(Feingold’s article appeared on Theatermania, 3/25.)

One problem that New York has always had with greatness is that our mainstream theater is a commercial theater, and what's great does not always make money: Sometimes, especially when it comes in a new form, the disruption it causes actively drives the pleasure-seeking, affluent crowds away. We've become habituated to Beckett's Waiting for Godot, today a classic taught in every college's Modern Drama course, and regularly revived with easily assembled all-star casts. It takes effort to recall that 60 years ago, when it premiered on Broadway, Godot was a complete puzzlement to most theatergoers. Even with two star names — Bert Lahr and E.G. Marshall — it had only a short run (60 performances) with a lackluster box-office. The producer's ad campaign included a plea for 100,000 intellectuals to fill the empty seats. They didn't come.

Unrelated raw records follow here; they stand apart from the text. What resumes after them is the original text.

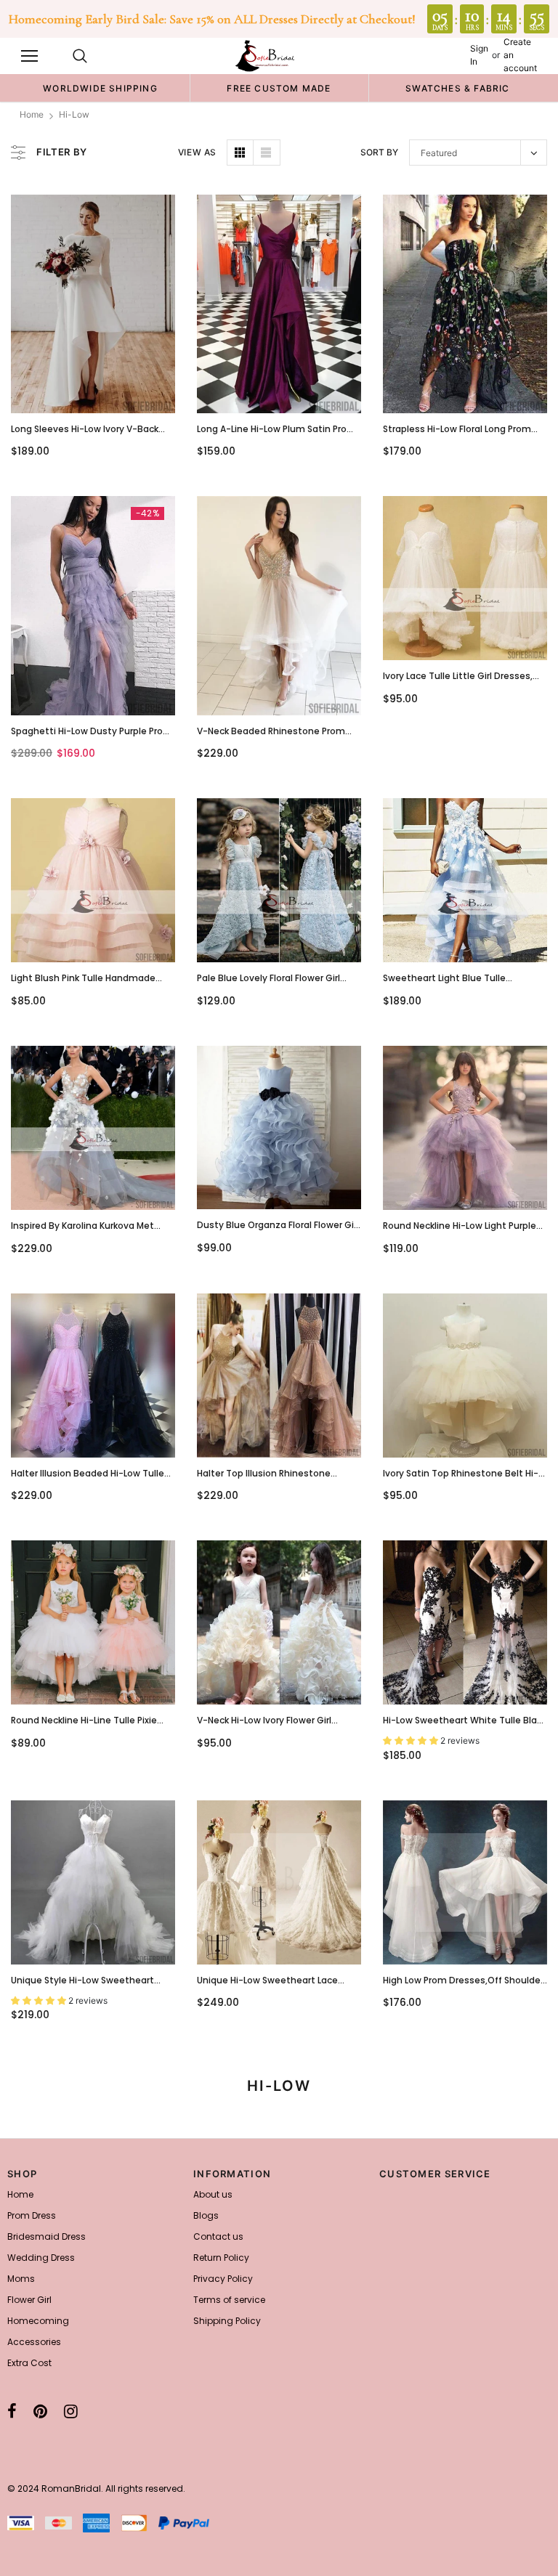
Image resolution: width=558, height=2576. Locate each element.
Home (32, 114)
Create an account (520, 54)
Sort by (379, 152)
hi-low (74, 114)
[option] (100, 88)
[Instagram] (71, 2411)
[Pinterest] (40, 2411)
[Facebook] (12, 2411)
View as (197, 152)
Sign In (479, 55)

Today, three Broadway and half-a-dozen off-Broadway revivals later, we see Godot differently. Whether we understand it or not, it fits our received idea of what constitutes a great play. When it's well enough done, we feel its effect. Its images, lines, and characters — even some of its stage directions, like They do not move — have entered our language. And yet — one wonders how many of this city's regular theatergoers have experienced Godot. And one notes that Beckett's Endgame, a play nearly as great as Godot, has to this day never had a Broadway production. Possibly the image of aged parents stored in trash cans is still a little too unnerving for uptown ticket buyers.